Probably! I see color on the cap. Getting near the end for them. It would cool if I could actually fucking see one.
  • In all sincerity, I think birding is the first time since my first time attempt at college where I got interested in something, started doing it a lot, and eventually became proficient at it. This is not to be taken lightly. Opportunities to learn simply for the love of learning dissipate with age. It's not learning anymore, it's training. For what, you tell me.

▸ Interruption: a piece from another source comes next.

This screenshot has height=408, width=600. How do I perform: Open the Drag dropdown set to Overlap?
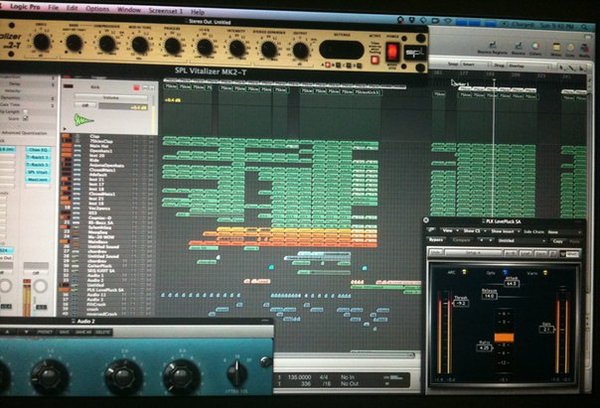click(x=528, y=66)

  • I took basic college courses in 2015, because I had the time and the money and the freedom, and really thought I’d finally earn a college degree in my forties. It feels insane to me now. Imagine being 42, sitting in a room full of undergraduates, learning that Trump had won his first election. I was in Biology 1002. None of the eighteen-year-olds were bothered at all. Earlier in the semester I had said in an English class, in dead seriousness, that I didn’t know what the world was coming to when college kids don’t hate cops anymore, and I think my professor, easily 10 years my junior, was quite shocked. I wonder what he thinks now.
  • Okay, well, this morning is hopeless. The phone now says "Hazy" but I don't have time to wait it out.
  • Today is my last day at work and I am being taken out for drinks after. I wonder if I’ll be able to write this up later, or if I will be too buzzed. (Note: I am a little buzzed but think this went rather well, actually; it's only 9:15 and if you see a typo, no you didn't.)

BOTD: the American robin, best described today as "visible."